--- start of SELECTION ---

# Logo Choices



## kylie_au (Aug 6, 2014)

When i first started selling, which was just a couple of local markets in country towns, i had a cute little flower.
Then, when i could afford it i paid for logo design, this is where that took me 





Then life got in the way and i've missed it everday these past couple of years.

Now i am getting back to what i love best, i decided to look at a new logo, again paid for





At first i was happy enough with the latest version, but for some reason i'm just not sure.
So, i thought i would share with all of you and see what you all think.

This is another concept they sent:




NEW CONCEPTS



So what do you all think of these?


----------



## CaraCara (Aug 6, 2014)

I like the clean, fun look of the first logo and the wording in the second logo.  Not much help, sorry. The second logo is more 'sophisticated'. Either way, both are well done.


----------



## jade-15 (Aug 6, 2014)

Personally, I prefer the second one.  I like the first one, the second just appeals to me more.


----------



## KristaY (Aug 6, 2014)

I agree the 1st is fun and the 2nd is more sophisticated. My eye was drawn to the fun. Something about the scattered bubbles really made me smile. I guess it'll depend on the look you're going for - fun or sophistication. Maybe a blend of them by adding some bubbles floating out of the top of the image on the left? I'm no graphic artist that's for sure so it may not work for you. Both look great though and I like the simplicity of text and graphics! :razz:


----------



## navigator9 (Aug 6, 2014)

Like most of the others, I like the font better in the second one, but I like the look of the first. I'm confused by whatever that is to the left on the second one. Are they cattle horns with bubbles between them? I can't tell what it is. I think the bubbles look too contained. They should be more random, like in the first one.


----------



## kylie_au (Aug 6, 2014)

navigator9 said:


> Like most of the others, I like the font better in the second one, but I like the look of the first. I'm confused by whatever that is to the left on the second one. Are they cattle horns with bubbles between them? I can't tell what it is. I think the bubbles look too contained. They should be more random, like in the first one.



I had to smile at this comment. No not horns, i think it is probly meant to be a " from behind" symbol of a body. you know think of a person sitting?
Well that is what i thought it was meant to be.


----------



## kylie_au (Aug 6, 2014)

The first logo does have that fun & funky vibe to it, and i did love that. 
Is it too funky? 
Is it more memorable?

The second is more sophisticated.
Is it more memorable?

I have added one of the other design concepts that was sent to me .


----------



## LBussy (Aug 6, 2014)

CaraCara said:


> I like the clean, fun look of the first logo and the wording in the second logo.  Not much help, sorry. The second logo is more 'sophisticated'. Either way, both are well done.


+1 to that ... ask if they can make that change maybe>



kylie_au said:


> I had to smile at this comment. No not horns, i think it is probly meant to be a " from behind" symbol of a body. you know think of a person sitting?

--- end of SELECTION ---

WHAT THIS TASK INVOLVES: Write out the passage of the logo thread starting at "## CaraCara (Aug" and ending at "to me more.", word for word.

--- start of ENTRIES PROVIDED ---

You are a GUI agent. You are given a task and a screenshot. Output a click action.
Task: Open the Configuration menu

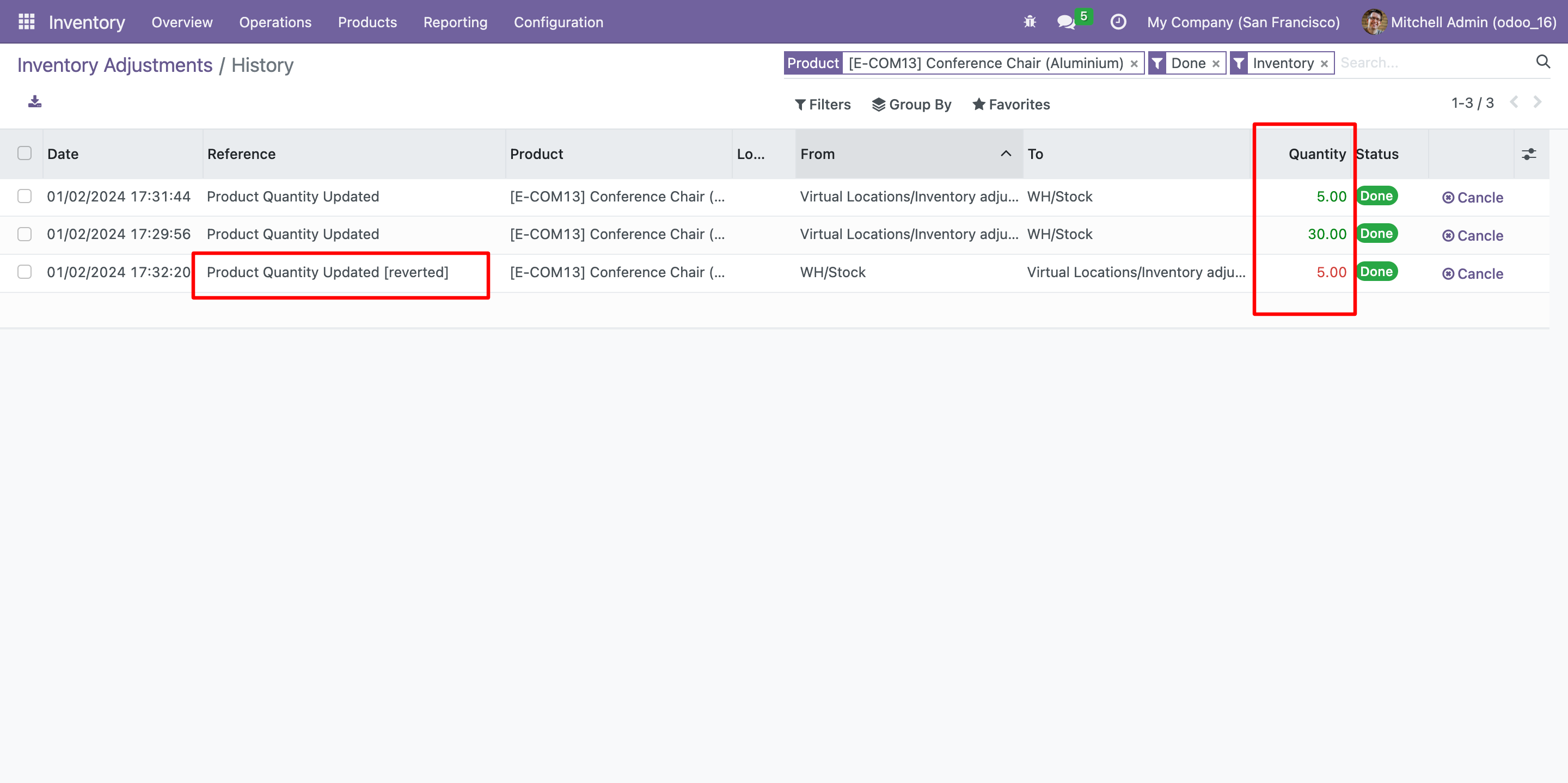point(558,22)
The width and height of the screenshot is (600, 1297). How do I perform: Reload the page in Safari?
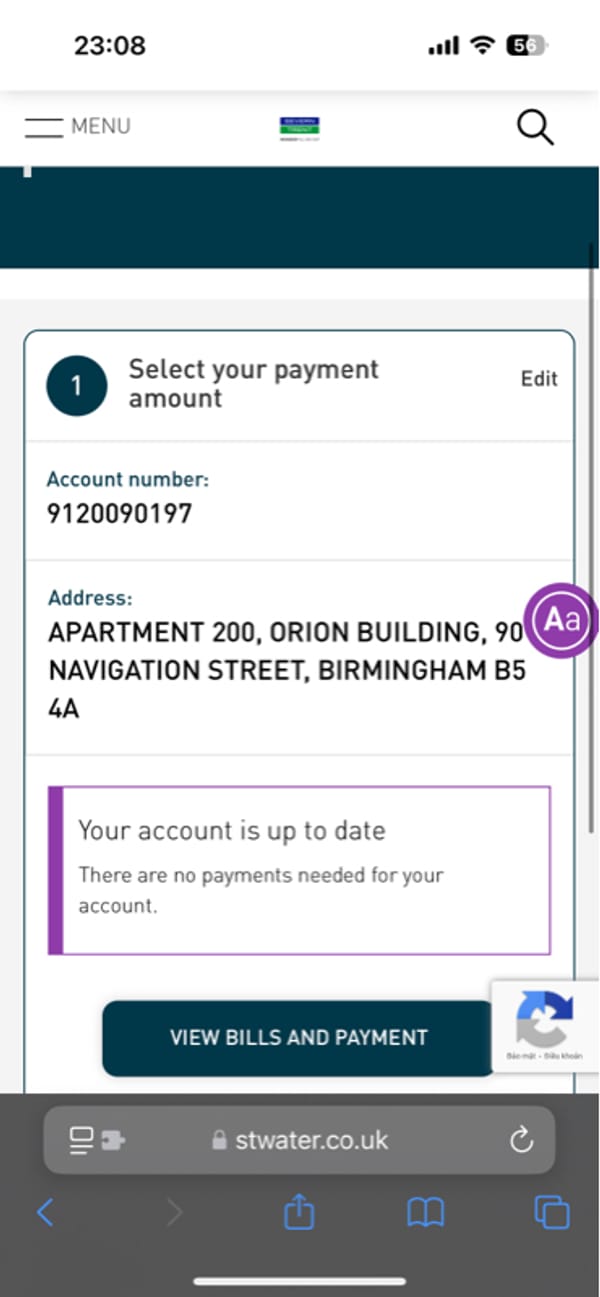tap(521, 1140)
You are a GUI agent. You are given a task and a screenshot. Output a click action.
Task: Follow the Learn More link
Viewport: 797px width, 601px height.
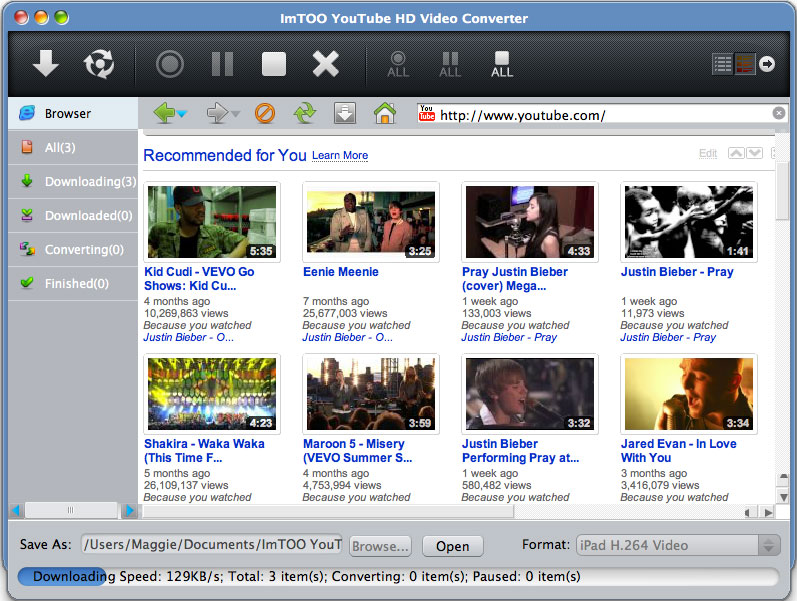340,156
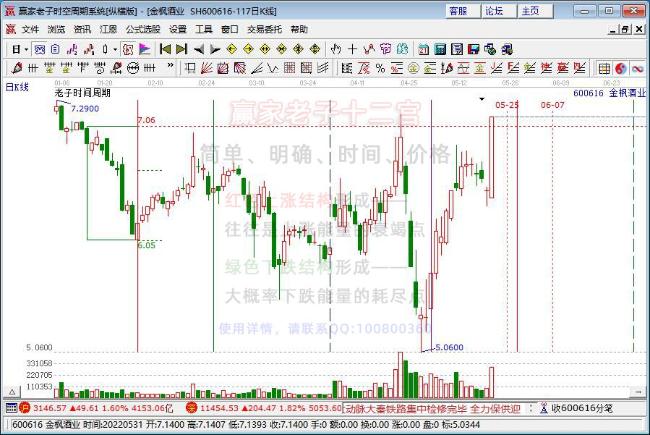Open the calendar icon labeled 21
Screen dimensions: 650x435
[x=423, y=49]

--- end of ENTRIES PROVIDED ---

FINISHED EXERCISE:
## CaraCara (Aug 6, 2014)

I like the clean, fun look of the first logo and the wording in the second logo.  Not much help, sorry. The second logo is more 'sophisticated'. Either way, both are well done.


----------



## jade-15 (Aug 6, 2014)

Personally, I prefer the second one.  I like the first one, the second just appeals to me more.